### Requirements
Write the next part of the vintage typewriter buying guide below, starting from where it stops.

### Extract
How much does a good vintage typewriter cost?
In 2025, a usable vintage typewriter typically runs between $75 and $300, depending on brand, condition, and where it's sold. Machines found at estate sales or thrift stores like Value Village often start around $25 to $50, but they come with no guarantees and frequently need a thorough cleaning. Reputable dealers on Etsy or specialty sites usually charge $150 to $400 for machines that have been cleaned, adjusted, and tested by someone who knows what they're doing.
Portables tend to cost less than standards. A Smith-Corona Sterling from the 1960s might sell for $120 in working condition, while a full-size office machine like an Olympia SG1 can command $350 or more. Here's the thing: bigger isn't always better for a first purchase. Portables weigh less, take up less desk space, and often type just as nicely for personal writing projects.
| Source | Typical Price Range | Pros | Cons |
|---|---|---|---|
| Estate Sales / Thrift Stores | $25 – $100 | Cheap; potential hidden gems | No returns; condition unknown |
| Facebook Marketplace / Craigslist | $50 – $200 | Local pickup; room to negotiate | Sellers may overstate condition |
| eBay | $100 – $400 | Huge selection; buyer protection | Shipping damage risk; high fees |
| Specialty Dealers | $200 – $600+ | Professionally serviced; warranties | Premium prices |
Shipping is a hidden cost many buyers forget. A portable typewriter in its case weighs roughly 15 to 20 pounds. Double-boxed with proper padding, shipping across Canada or the U.S. can add $40 to $80. The catch? One dropped corner can bend the carriage rails and turn a treasure into scrap metal. If buying online, ask the seller specifically about packaging. "Plenty of bubble wrap" isn't enough—you want foam inserts, double-walled boxes, and the carriage locked or taped down for transit.
Which brands make the best vintage typewriters for beginners?
Olympia, Hermes, and Smith-Corona consistently produce the most reliable vintage typewriters for newcomers. These brands built millions of machines during the golden age of typing, and their engineering holds up remarkably well after sixty or seventy years of use.
The Olympia SM3 and SM4 are darlings of the typewriter community for good reason. Made in West Germany from the late 1950s through the 1960s, they offer a light, snappy touch and a crisp type impression. The SM3 features a carriage shift (the whole carriage moves up for capitals), which some find heavier than a segment shift but actually reduces finger fatigue during long sessions. An SM3 in good condition usually sells for $150 to $250.
The Hermes 3000—produced in Switzerland—is another standout. It's often called the "Cadillac of portables," though that comparison undersells its precision. The typing feel is smooth and deliberate, and the body styling (especially the seafoam-green models) turns heads in any room. Early versions from the 1950s command top dollar—sometimes $400 or more—while later models from the 1960s and 70s offer 90% of the experience at half the price.
For buyers on a budget, Smith-Corona machines from the 1950s and 60s are hard to beat. The Smith-Corona Sterling and Silent-Super are common, well-documented, and relatively easy to repair. Their segment-shift mechanism is lighter than carriage-shift designs, and parts remain available through specialty suppliers. A clean Sterling can often be found for under $150.

### Information supplied

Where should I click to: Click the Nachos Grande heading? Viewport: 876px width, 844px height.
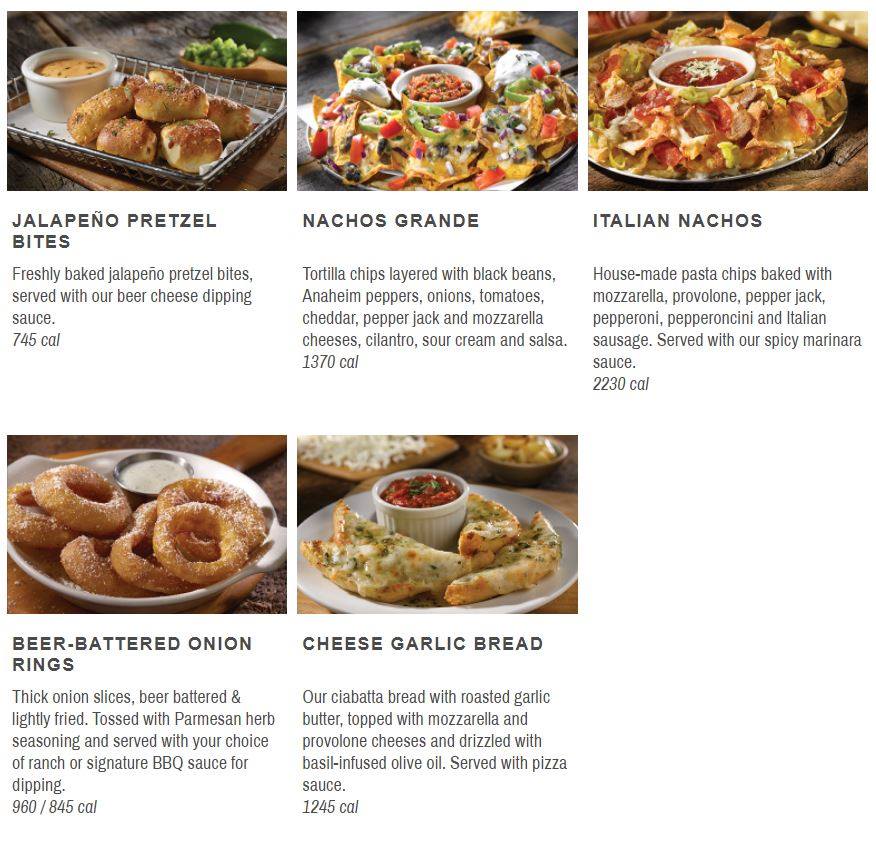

### Result for this exercise
Royal made excellent machines too—the Royal Quiet De Luxe is a classic American portable with a solid, reassuring feel—but some post-1960 Royals suffer from quality decline as manufacturing costs were cut. Brother typewriters from Japan (particularly the Brother Deluxe line) are underrated sleepers. They're lightweight, reliable, and frequently overlooked by collectors, which keeps prices reasonable for first-time buyers.
Where's the best place to find a vintage typewriter?
Local sources beat online marketplaces for a first purchase. Estate sales, antique malls, and flea markets let a buyer test the carriage, check the type slugs, and listen for a smooth escapement before handing over cash. In Edmonton, spots like the Old Strathcona Antique Mall occasionally stock cleaned and serviced machines. Value Village and other thrift stores turn up surprises too—usually on Tuesday mornings after weekend donations get shelved.
Online, The Typewriter Database is an invaluable resource for researching serial numbers and manufacture dates. It won't sell a machine, but it'll confirm whether that "rare 1920s Royal" is actually from 1958. eBay and Etsy offer the widest selection, though prices run higher and shipping remains a gamble. Facebook Marketplace works well for local deals, especially if patience is exercised and lowball offers are politely sent.
Auction sites like HiBid or local estate auction houses sometimes list typewriters in "box lots" with other office equipment. These can be goldmines—or money pits. The typewriter might be filthy but functional, or it might be a parts machine missing its drawband and ribbon spools. Bid accordingly, and set a hard limit before the adrenaline kicks in.
Red flags to avoid
Some problems are dealbreakers for beginners. A carriage that won't move at all often indicates a broken mainspring or missing drawband—repairable, but not a fun first project. Sticky keys can sometimes be freed with mineral spirits and patience, but if half the keyboard is frozen solid, the machine sat in a damp garage for years. (Rust inside the type segment is nearly impossible to fully remove.)
Cracked or yellowed platens (the rubber roller behind the paper) are common. A hard platen causes type to punch through the paper, especially on lightweight bond. Re-rubberizing a platen costs $100 to $150—worth it on a Hermes 3000, less so on a $40 thrift-store find. Missing case handles, broken paper supports, and chipped paint are cosmetic issues. A cracked frame or bent carriage rails are structural disasters that often can't be fixed.
"Buy the seller, not the typewriter." If the listing says "untested" or "sold as-is," assume it needs work. If the seller describes the shift mechanism, line spacing, and typing test, you're probably dealing with someone who cares.
What about ribbons and supplies?
Almost every vintage portable uses a standard half-inch fabric or nylon ribbon on twin metal spools. Companies like FJA Products and Baco Ribbons still manufacture them in standard black, black-and-red, and even purple. A new ribbon costs $5 to $12 and lasts for thousands of pages. Correction tape and cover-up sheets existed in the 1970s, but most collectors today simply type carefully—or embrace the occasional typo as part of the analog charm.
Paper matters more than most beginners realize. Cheap copy paper is too thin and can tear under a heavy typebar strike. 20lb or 24lb bond paper feeds better and produces a cleaner impression. Some writers swear by cotton resume paper for its texture and durability. Experimentation is half the fun.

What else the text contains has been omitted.